■アパート全部屋がトコジラミまみれに

 人や物に付着して移動するため、被害は防ぎようがないのが実情だ。

 日本ペストコントロール協会はHP上で、「病院の1室でトコジラミを発見しすぐに駆除したが、1年後には11部屋、2年7か月後には67部屋に広がった」「各種配管、配線、ダクト、天井裏、ドアの下の隙間、壁の隙間などを利用し、あちこちの部屋に広がった」と、部屋をまたいで広がる事例を報告している。

 害虫駆除をおこなう千葉県にある想和ホールディングスの早川佳宏代表も、広範囲にわたるトコジラミの駆除作業も珍しくないと話す。

「最近では、2LDKが10世帯ある2階建てのアパートで、端から端まで全部屋が汚染というケースがありました。

 2階の真ん中がいちばん酷くて、畳から何から、もう血糞だらけです。

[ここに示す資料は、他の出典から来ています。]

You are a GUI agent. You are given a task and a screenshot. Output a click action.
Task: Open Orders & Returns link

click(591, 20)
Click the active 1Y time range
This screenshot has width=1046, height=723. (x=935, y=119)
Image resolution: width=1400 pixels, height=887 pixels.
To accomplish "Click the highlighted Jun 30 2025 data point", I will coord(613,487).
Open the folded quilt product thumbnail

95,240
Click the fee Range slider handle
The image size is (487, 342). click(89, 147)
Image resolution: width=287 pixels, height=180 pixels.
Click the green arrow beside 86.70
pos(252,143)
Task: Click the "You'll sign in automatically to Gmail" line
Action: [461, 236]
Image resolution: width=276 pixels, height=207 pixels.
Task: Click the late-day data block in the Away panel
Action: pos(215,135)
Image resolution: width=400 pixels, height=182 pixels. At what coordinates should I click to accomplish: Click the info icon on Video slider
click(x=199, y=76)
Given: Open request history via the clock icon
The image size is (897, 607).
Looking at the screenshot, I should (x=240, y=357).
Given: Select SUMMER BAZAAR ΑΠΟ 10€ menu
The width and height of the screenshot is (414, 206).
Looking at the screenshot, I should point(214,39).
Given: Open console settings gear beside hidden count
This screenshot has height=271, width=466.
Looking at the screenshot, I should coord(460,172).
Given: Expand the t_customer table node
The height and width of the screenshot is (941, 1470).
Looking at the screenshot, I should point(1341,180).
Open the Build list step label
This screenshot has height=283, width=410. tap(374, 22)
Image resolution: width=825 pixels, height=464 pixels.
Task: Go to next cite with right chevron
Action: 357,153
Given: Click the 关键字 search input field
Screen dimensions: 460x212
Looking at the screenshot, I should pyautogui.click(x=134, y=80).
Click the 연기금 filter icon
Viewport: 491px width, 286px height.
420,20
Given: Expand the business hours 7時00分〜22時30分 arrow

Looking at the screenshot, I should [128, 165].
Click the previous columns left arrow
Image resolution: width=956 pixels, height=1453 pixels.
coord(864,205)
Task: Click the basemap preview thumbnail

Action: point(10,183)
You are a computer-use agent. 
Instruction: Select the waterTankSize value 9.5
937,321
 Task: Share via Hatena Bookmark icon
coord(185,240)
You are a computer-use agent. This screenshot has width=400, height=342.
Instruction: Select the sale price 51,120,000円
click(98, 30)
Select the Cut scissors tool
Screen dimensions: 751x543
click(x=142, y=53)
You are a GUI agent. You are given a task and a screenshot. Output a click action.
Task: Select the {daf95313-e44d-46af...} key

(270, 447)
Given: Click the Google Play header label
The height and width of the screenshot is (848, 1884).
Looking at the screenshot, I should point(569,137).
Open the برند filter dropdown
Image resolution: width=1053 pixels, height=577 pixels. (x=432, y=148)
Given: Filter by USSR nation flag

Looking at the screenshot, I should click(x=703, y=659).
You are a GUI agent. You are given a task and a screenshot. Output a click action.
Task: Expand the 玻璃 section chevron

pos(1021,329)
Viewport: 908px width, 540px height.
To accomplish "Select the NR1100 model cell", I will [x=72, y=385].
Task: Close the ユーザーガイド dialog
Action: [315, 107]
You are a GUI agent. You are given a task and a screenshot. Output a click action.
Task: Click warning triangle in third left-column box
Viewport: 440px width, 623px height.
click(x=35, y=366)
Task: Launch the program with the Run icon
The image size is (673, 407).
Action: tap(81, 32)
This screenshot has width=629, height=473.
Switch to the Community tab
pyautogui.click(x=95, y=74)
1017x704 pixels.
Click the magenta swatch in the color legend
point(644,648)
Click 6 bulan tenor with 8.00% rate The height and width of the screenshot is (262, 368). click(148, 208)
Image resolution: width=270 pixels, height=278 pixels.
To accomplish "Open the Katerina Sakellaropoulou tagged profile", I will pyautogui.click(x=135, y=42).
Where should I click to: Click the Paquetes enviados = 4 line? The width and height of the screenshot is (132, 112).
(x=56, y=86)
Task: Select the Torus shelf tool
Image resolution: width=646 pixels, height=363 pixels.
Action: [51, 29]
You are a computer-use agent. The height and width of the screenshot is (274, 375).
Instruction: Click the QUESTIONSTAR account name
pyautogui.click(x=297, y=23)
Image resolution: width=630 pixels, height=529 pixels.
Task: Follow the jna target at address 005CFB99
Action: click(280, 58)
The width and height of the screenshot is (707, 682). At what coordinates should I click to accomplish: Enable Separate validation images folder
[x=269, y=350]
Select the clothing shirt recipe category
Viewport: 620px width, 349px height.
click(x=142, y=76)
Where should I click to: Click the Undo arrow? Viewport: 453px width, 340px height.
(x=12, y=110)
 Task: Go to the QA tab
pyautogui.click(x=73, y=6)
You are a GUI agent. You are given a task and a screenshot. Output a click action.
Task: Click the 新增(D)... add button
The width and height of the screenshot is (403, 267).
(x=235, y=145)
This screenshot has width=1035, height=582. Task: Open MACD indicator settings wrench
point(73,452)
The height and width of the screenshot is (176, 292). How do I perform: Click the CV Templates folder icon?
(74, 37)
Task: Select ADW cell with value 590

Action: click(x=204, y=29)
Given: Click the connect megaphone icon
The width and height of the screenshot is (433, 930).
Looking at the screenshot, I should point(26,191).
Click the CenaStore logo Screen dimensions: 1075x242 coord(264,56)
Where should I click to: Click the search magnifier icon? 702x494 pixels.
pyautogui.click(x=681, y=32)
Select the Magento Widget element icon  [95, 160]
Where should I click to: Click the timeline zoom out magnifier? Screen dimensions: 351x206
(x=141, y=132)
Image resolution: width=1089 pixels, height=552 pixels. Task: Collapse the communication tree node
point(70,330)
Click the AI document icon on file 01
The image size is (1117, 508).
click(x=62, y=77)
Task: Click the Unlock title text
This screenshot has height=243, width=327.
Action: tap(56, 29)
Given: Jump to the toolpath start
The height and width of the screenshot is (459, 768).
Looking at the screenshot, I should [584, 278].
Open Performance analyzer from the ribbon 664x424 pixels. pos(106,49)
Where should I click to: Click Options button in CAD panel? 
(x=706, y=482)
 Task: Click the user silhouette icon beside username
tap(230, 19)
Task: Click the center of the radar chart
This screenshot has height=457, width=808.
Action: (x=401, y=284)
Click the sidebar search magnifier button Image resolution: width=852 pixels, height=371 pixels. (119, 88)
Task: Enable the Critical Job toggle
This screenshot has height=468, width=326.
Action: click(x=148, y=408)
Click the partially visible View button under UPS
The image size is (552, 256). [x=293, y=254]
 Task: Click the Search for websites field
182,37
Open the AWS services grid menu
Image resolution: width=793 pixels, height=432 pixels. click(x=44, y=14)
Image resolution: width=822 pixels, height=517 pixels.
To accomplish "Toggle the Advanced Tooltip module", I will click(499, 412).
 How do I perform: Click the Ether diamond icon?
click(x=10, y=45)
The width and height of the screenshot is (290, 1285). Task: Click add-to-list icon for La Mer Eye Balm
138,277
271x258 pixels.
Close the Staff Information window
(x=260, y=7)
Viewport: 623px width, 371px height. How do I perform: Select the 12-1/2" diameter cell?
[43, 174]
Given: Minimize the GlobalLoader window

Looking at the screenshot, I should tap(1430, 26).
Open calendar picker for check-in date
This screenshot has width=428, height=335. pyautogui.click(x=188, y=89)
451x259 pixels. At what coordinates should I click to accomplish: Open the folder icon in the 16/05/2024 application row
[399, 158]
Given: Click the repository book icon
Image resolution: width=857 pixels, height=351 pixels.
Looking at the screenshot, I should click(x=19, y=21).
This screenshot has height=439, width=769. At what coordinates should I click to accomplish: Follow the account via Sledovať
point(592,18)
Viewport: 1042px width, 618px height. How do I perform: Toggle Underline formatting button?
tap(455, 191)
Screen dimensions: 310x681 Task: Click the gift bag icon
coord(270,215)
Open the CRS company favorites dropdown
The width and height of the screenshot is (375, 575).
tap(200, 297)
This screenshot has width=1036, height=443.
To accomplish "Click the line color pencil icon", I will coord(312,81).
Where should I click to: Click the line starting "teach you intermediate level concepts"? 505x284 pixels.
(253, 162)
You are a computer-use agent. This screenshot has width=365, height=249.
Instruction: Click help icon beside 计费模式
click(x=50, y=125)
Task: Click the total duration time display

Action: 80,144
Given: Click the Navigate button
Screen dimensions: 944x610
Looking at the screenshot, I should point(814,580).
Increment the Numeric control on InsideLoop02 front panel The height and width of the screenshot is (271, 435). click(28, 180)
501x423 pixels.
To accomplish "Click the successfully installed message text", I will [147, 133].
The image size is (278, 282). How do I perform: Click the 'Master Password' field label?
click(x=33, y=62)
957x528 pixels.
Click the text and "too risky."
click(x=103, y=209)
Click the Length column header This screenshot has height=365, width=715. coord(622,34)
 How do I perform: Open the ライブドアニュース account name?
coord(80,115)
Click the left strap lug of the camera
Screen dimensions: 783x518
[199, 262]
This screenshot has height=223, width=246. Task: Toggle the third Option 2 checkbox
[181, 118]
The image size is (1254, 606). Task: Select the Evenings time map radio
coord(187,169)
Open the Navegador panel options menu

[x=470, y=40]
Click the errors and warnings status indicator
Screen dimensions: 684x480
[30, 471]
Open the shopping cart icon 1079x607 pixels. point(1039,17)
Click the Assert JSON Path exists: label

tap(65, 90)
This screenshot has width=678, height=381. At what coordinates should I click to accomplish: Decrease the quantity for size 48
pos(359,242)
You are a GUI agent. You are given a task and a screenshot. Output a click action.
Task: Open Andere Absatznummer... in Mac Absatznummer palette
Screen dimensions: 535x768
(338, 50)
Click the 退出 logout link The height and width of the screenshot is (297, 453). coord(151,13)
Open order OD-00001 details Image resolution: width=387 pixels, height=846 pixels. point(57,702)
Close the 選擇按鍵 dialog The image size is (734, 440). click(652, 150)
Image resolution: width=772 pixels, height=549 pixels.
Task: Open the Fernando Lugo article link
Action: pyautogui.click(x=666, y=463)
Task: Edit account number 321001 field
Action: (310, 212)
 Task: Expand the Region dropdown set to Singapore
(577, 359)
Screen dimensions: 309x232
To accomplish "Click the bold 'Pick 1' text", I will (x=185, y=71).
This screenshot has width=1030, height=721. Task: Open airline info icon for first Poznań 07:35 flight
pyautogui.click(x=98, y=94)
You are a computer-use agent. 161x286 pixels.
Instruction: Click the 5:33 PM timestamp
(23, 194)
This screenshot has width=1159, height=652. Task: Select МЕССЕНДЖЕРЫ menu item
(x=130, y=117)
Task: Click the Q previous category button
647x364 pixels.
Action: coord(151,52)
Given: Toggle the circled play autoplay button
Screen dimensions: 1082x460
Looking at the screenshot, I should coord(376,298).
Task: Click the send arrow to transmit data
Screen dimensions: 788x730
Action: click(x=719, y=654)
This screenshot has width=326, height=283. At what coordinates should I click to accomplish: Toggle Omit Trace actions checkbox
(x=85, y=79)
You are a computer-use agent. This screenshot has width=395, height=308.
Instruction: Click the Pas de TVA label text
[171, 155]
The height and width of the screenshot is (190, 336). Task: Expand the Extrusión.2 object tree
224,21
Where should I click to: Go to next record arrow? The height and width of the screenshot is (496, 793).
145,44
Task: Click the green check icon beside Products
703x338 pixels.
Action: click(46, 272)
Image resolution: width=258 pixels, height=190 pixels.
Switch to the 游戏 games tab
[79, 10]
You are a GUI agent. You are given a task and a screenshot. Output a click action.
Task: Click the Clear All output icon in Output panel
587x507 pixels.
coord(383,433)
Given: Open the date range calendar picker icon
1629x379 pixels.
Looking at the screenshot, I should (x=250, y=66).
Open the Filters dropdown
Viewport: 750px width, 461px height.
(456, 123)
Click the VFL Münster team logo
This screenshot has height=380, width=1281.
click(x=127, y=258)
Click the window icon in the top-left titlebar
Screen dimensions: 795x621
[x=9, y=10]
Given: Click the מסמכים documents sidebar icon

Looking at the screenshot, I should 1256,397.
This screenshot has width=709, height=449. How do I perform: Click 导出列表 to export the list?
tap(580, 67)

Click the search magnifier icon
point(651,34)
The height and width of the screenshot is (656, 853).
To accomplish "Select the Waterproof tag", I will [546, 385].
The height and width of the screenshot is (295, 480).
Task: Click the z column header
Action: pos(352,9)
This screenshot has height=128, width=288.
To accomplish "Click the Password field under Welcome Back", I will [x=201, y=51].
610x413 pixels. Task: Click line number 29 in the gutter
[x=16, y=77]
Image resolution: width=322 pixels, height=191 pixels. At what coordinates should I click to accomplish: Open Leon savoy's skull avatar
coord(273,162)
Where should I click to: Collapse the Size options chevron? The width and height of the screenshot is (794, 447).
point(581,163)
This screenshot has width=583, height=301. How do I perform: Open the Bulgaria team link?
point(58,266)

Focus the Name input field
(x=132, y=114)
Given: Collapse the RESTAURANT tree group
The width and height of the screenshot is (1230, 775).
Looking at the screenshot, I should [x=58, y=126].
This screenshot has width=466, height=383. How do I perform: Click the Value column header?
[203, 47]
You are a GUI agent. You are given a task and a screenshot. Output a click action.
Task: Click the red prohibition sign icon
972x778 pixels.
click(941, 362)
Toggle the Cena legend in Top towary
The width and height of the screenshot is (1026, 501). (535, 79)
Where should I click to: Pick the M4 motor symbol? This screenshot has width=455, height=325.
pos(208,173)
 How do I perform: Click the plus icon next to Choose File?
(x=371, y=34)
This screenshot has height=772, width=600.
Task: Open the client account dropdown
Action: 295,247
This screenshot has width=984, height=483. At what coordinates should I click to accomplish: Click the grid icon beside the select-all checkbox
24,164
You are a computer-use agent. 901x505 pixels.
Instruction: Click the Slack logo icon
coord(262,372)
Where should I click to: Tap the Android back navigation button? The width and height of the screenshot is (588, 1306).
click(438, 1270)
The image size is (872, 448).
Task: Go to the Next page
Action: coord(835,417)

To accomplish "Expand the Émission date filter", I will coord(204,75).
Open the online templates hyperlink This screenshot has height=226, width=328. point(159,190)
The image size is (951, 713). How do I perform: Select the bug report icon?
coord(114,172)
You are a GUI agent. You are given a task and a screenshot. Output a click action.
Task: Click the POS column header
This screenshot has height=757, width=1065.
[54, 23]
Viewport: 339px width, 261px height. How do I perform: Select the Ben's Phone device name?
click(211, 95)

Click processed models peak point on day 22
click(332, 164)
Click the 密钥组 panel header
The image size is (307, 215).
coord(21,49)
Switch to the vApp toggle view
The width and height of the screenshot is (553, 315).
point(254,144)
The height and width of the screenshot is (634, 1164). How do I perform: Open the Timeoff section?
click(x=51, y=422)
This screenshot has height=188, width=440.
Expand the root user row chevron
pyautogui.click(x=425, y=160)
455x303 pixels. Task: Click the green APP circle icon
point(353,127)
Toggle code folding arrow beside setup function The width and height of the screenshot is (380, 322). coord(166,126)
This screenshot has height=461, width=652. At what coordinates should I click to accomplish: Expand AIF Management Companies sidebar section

そこに住んでいたのは若い夫婦で、旦那さんが建設業。あちこちに出張へ行くような人だったので、どこかでもらってきて、一気にまわっちゃったんでしょうね。うちの前にも2社の業者が駆除をしたものの、被害が止まらないということでした」

真っ黒な血糞まみれの畳

 なお、トコジラミの駆除は「数回行なう」のが一般的だ。一度の作業で駆除しきれなかった卵がかえる可能性を考慮し、2回、3回と作業を行なう。作業後に“再発”した場合、無料で再施工する保証期間を設ける業者もある。

 保証期間は業者によって異なるが、早川氏は「駆除料金として“低価格”をうたっているところは、保証期間を設けていても30日間と短いことが多い」と指摘する。

「一度だけの激安価格でいい加減な作業をされ、保証期間も短いとなると、ほぼ2回目を頼まなくてはならない羽目になる。つまり、2回目の作業を見越したビジネスなので、注意が必要です。きちんと相見積もりをとって、低価格のからくりや作業内容、保証期間などを確認したほうがいい」(前出の早川氏)

 実際の駆除においては、業者が薬剤を撒く時やスチーム処理をする間、住人はどこかに数時間避難しなくてはならないというから、一日がかりとなる。

 年末に向けて人の移動がますます多くなるシーズン。もし肌や屋内に少しでも異変を感じたら、できるだけ速やかにトコジラミの仕業かどうかを突き止め、駆除することが大切だ。